Löger zu Mindestsicherung: "Gerade in Wien wäre es vernünftig"
KURIER: Die Stadt Wien will die aus ihrer Sicht unsoziale Mindestsicherung Neu nicht umsetzen. Welche Sanktionsmöglichkeiten hat da der Bund?
Hartwig Löger: Ein Gesetz ist umzusetzen. Wenn es, so wie angekündigt, Widerstand gibt, wird das verfassungsrechtlich geklärt. Aus meiner Sicht würde die Mindestsicherung dann in die Verantwortung des Bundes zurückfallen. Aber gerade im rot-grünen Wien, wo das Budget durch den Zuwachs bei der Mindestsicherung massiv belastet ist, wäre es finanzpolitisch vernünftig, die Maßnahmen mitzutragen.
Sie wollen bis 2022 4,5 Milliarden Euro für die Steuerreform aufbringen. Laut Wifo-Expertin Margit Schratzenstaller fehlen Ihnen noch zwei Milliarden. Wie wollen Sie die einsparen?
Wir haben schon im Doppelbudget 2018/19 Einsparungen von 2,5 Milliarden Euro eingeplant, etwa bei Bundesförderungen, ausgelagerten Agenturen, Mieten. Da müssen wir diszipliniert und konsequent weitergehen. Ich selbst habe in meinem Ressort eine Finanzverwaltungsreform gestartet, die wir 2020 umsetzen.
Aber nach einer echten Staatsreform schaut das nicht aus.
Daran arbeitet Minister Josef Moser intensiv.
Es wird kritisiert, dass die kalte Progression nicht abgeschafft, sondern in die nächste Legislaturperiode verschoben wird. Warum nicht gleich?

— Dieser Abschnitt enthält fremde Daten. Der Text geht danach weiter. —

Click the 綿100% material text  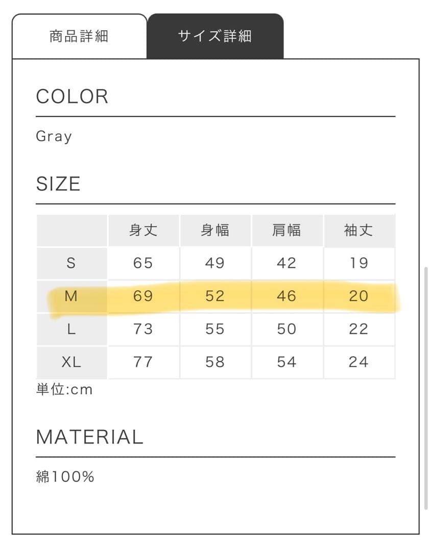[65, 477]
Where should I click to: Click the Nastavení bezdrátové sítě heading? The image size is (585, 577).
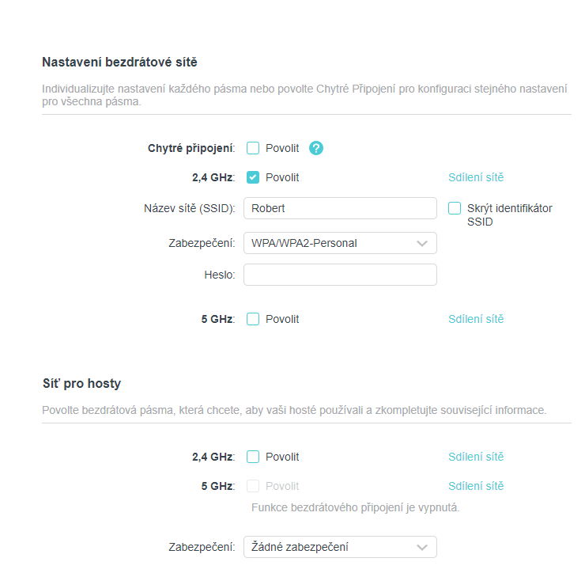coord(119,62)
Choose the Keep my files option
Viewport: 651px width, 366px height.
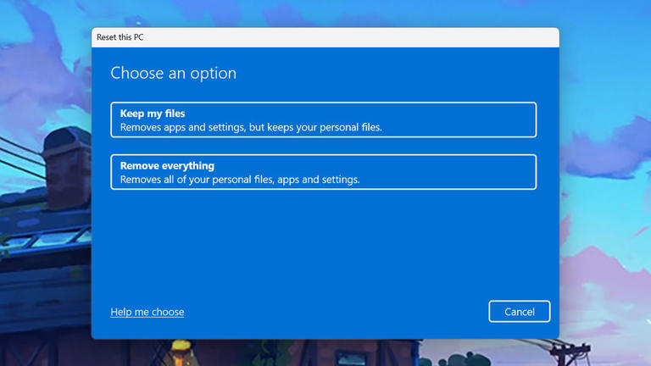tap(324, 119)
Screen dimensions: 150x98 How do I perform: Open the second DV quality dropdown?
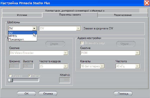[78, 29]
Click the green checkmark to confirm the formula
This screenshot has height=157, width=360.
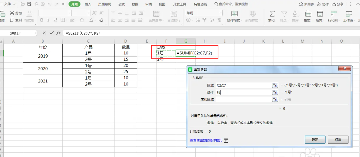pos(52,33)
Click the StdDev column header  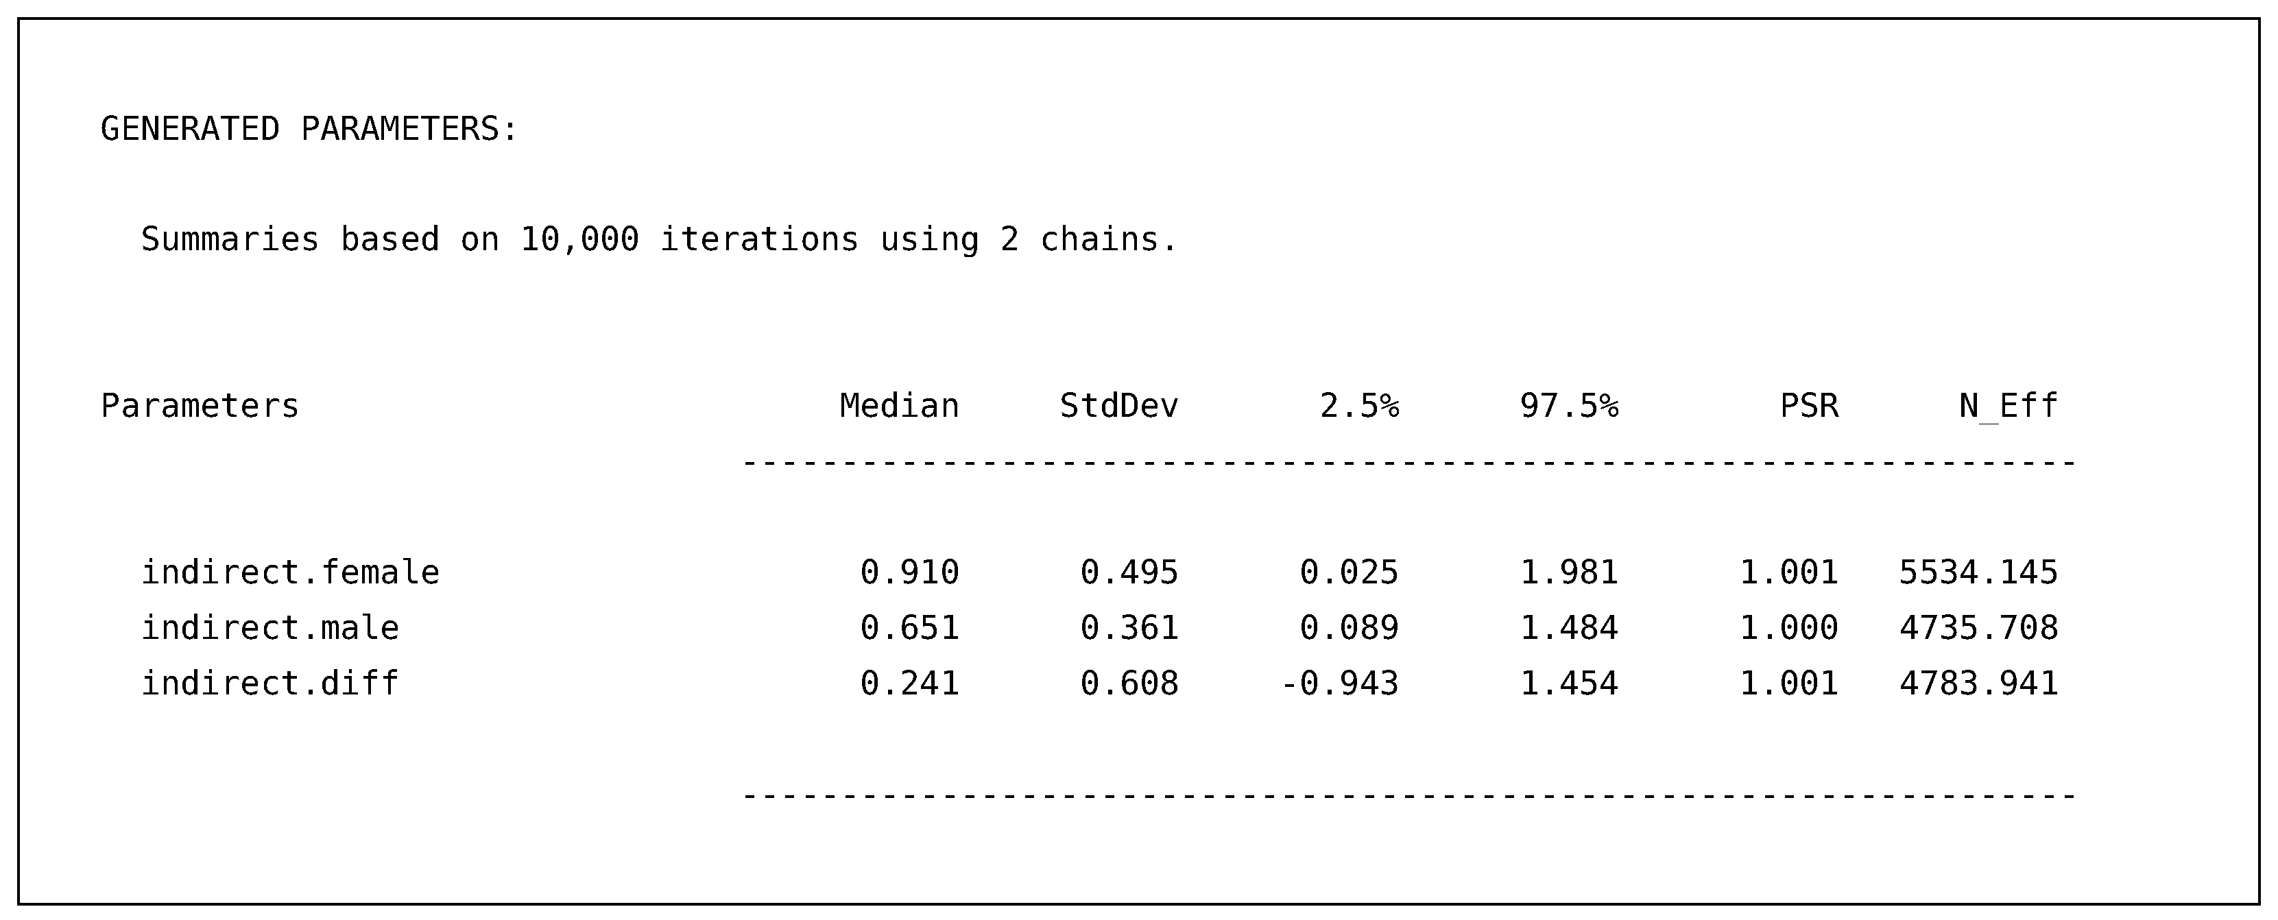[x=1119, y=406]
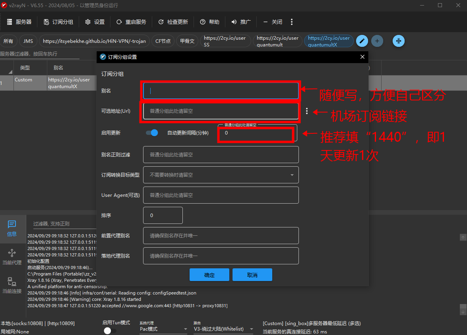Enable the 启用Tun模式 switch
467x335 pixels.
110,331
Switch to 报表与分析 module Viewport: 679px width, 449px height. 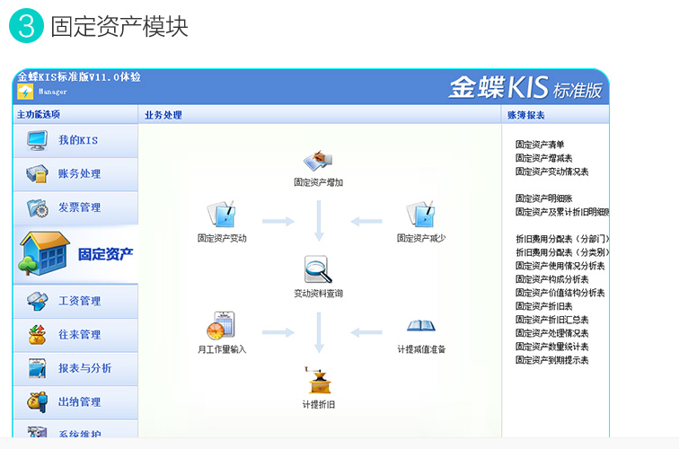click(76, 368)
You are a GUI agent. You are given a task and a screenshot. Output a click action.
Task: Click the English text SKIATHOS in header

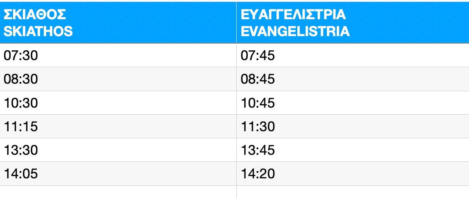click(x=38, y=31)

Das Ziel war von Anfang an, 2020 mit der Entlastung bei den Geringverdienern zu beginnen. Das tun wir mit der Senkung der Sozialversicherungsbeiträge. Eine Abschaffung der kalten Progression würden die Geringverdiener kaum spüren. Als nächstes werden dann kleine und mittlere Einkommen mit der Tarifreform entlastet. Erst danach, 2022, ist der richtige Zeitpunkt für eine Abschaffung der kalten Progression.
Die SPÖ sagt, mit der Senkung der Sozialversicherungsbeiträge werde die Teilzeitarbeit gefördert, denn so wenig verdienen nur Teilzeitarbeitende.
Ich sehe eher den deutlichen Vorteil, dass wir so Menschen in Arbeit bringen, weil sie dadurch eben auch entsprechende Vorteile haben.
Es gab eine kurze Diskussion um eine Anhebung der – hierzulande eher niedrigen – Mineralölsteuer und eine gleichzeitige NoVA-Abschaffung. Schreckte man wegen der französischen Gelbwestenproteste zurück, die genau wegen einer Erhöhung der Treibstoffpreise ausgebrochen sind?
Wir haben das schon im vergangenen Frühjahr diskutiert – da gab es noch keine Gelbwesten in Frankreich. Damals wurde auf EU-Ebene die Berechnungsbasis für den CO₂-Ausstoß von Fahrzeugen neu geregelt. Das führte dazu, dass die NoVA-Besteuerung für die einen Autos günstiger, für andere höher wurde.
Der ARBÖ sagt, seit September ist sie um 51 Prozent gestiegen.
Das kann ich nicht nachvollziehen. Wir gingen damals von einem Anstieg um 20 Prozent aus. Die Frage ist, inwieweit es Sinn macht, das auszugleichen. Eine Streichung der NoVA und ein Ausgleich über die Mineralölsteuer kommt für Österreich nicht infrage. Als Land mit vielen Grenzen und starkem Transitverkehr können wir uns das nicht leisten.
Es geht also um Cash für den Finanzminister?
Nein, es geht um eine vernünftige Ökologisierung.
Aber eine MöSt-Erhöhung wäre ja eine Ökologisierung.
Wir wollen eine Ökologisierung, die fair ist und nicht in erster Linie jene Menschen trifft, die auf ihr Auto angewiesen sind. Viele Pendler sind Geringverdiener und wären von so einer Maßnahme massiv betroffen. Die NoVA braucht eine Lösung, aber nicht in einer Erhöhung der Mineralölsteuer.
Es gibt Gerüchte, wonach es Sie nach Brüssel ziehen könnte.
Ich wurde noch nicht gefragt und habe derzeit auch kein großes Interesse, nach Brüssel zu gehen.